EXERCISE REQUIREMENTS: Provide only the number of lines in the data below that contain the string "Toggle".

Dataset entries

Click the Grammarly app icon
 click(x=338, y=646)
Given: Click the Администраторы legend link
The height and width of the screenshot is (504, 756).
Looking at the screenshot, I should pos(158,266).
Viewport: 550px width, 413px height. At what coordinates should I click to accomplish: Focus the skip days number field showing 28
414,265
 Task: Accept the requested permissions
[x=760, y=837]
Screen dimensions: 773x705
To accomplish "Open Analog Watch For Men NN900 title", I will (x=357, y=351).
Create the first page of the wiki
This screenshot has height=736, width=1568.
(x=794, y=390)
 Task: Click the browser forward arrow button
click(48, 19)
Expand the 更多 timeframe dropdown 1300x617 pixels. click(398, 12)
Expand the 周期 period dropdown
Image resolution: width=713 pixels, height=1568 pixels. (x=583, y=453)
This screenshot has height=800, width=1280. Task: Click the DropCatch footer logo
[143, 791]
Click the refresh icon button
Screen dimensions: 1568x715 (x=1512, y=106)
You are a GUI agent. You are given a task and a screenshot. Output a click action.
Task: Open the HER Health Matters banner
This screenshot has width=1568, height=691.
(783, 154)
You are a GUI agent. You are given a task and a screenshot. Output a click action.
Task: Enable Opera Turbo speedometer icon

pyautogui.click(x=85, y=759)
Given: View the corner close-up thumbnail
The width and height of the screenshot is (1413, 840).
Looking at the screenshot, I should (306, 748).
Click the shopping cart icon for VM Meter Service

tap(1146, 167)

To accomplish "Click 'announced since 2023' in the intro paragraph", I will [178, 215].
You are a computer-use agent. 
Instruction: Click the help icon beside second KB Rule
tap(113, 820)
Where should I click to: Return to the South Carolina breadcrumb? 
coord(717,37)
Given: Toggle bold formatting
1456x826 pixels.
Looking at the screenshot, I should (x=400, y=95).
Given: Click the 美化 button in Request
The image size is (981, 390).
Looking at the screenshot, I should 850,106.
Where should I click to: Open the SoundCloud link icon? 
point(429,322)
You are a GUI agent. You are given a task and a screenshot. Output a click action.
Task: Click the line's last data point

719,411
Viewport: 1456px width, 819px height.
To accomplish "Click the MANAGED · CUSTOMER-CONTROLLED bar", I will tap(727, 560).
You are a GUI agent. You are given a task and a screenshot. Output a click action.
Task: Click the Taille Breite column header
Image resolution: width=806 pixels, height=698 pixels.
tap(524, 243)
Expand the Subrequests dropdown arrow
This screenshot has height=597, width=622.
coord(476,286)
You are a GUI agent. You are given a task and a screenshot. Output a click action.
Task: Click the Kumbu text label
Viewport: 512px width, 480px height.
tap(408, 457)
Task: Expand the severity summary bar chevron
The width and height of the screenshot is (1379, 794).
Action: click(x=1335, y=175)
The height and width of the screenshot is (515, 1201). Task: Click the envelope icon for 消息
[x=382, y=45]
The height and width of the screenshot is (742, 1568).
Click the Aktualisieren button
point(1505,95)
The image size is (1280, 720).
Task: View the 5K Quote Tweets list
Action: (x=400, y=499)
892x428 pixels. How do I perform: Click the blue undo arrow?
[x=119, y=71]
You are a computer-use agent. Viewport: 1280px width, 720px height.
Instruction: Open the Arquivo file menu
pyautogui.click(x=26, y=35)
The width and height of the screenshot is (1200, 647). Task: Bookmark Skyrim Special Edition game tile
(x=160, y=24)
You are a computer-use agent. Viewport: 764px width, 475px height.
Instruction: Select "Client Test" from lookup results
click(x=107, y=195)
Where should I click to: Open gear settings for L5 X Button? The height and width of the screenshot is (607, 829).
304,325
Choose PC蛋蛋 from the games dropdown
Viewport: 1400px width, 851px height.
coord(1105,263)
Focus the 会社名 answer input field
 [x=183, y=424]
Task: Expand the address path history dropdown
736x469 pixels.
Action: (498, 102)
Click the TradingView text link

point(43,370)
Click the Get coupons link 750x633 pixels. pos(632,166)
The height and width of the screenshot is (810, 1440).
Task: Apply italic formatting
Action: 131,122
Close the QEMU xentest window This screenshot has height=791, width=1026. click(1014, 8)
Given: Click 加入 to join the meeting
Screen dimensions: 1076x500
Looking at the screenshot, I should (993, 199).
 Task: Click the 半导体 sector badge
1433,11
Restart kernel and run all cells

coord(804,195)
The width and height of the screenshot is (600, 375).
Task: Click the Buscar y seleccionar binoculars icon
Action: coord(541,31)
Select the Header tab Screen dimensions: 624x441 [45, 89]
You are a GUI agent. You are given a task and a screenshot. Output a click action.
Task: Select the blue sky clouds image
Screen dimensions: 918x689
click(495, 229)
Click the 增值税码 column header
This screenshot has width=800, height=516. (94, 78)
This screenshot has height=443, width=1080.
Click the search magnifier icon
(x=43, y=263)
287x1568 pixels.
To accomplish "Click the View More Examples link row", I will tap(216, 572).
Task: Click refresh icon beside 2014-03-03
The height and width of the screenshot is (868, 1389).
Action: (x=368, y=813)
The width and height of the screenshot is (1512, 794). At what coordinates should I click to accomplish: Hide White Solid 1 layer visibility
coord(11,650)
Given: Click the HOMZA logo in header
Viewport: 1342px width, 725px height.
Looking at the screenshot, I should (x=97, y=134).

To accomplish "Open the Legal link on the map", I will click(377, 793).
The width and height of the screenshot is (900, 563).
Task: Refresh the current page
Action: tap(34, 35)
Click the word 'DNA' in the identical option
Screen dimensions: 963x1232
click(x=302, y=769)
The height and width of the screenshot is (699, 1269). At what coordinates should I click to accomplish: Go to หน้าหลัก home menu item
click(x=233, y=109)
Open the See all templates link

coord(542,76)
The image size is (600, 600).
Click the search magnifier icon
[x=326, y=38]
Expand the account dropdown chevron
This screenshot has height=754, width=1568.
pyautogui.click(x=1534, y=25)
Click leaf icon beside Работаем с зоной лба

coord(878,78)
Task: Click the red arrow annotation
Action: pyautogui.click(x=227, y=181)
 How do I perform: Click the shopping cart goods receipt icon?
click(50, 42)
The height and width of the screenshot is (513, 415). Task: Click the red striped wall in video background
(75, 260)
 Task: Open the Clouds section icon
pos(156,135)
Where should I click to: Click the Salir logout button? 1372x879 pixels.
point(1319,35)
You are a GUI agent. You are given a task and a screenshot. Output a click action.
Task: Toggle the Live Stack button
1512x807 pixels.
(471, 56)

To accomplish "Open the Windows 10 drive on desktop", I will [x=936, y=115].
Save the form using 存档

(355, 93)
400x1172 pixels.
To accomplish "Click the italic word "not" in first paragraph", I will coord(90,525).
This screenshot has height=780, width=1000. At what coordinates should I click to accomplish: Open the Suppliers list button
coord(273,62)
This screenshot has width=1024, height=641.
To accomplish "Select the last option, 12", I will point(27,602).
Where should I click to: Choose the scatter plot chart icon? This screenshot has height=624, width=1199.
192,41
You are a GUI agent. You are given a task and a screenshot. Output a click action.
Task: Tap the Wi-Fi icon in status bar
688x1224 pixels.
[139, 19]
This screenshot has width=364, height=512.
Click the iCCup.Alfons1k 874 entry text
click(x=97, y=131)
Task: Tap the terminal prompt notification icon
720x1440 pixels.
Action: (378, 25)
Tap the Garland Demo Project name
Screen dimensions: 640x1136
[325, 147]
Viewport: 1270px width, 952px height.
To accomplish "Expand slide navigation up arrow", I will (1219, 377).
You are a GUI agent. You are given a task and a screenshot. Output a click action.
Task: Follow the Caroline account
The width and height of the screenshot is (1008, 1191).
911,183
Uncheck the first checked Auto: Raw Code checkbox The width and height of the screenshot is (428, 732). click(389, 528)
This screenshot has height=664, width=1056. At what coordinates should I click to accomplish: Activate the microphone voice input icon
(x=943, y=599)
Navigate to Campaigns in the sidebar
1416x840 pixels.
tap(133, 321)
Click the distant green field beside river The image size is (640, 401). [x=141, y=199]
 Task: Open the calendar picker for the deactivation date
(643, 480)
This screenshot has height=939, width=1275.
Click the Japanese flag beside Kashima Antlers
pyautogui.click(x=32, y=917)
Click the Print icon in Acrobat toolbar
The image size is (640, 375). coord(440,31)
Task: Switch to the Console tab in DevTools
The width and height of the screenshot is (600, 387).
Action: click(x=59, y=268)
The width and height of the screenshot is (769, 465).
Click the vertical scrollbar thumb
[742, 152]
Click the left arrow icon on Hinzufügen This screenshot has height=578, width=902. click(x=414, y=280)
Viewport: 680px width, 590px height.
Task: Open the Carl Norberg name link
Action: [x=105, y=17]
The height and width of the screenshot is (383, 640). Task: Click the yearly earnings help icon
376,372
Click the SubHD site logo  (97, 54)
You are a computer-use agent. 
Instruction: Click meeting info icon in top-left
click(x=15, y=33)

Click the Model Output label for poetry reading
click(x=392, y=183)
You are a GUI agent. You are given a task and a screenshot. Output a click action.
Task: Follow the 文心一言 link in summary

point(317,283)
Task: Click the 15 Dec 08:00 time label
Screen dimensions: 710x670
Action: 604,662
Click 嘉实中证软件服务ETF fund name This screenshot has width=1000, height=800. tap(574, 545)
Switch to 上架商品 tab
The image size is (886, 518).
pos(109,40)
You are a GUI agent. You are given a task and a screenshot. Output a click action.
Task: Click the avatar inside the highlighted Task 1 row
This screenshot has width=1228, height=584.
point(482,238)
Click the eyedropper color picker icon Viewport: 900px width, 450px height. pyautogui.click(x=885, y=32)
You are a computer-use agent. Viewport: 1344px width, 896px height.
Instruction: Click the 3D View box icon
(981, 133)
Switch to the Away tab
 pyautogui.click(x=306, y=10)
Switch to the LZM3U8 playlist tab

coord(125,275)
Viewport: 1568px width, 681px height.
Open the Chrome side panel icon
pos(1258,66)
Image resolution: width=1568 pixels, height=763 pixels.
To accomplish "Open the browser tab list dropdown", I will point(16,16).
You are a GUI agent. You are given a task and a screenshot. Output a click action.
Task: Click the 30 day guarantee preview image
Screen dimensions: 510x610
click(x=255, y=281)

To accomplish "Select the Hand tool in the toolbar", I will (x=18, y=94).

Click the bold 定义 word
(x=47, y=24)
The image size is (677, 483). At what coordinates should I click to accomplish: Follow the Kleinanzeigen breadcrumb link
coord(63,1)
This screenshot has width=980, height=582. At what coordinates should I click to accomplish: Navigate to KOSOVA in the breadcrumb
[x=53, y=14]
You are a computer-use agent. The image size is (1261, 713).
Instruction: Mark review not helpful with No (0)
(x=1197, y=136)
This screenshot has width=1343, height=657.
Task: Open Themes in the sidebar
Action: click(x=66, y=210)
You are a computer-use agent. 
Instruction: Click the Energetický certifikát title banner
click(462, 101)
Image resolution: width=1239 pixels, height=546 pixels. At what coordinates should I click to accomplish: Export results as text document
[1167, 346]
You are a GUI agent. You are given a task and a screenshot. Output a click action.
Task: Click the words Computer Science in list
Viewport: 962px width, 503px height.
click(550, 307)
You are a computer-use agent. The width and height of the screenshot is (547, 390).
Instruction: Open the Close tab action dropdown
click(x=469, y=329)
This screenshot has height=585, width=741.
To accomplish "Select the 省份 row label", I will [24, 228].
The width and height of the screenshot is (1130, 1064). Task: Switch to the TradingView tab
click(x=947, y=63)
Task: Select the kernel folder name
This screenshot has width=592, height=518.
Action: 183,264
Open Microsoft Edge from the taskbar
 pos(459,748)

FINISHED EXERCISE: 2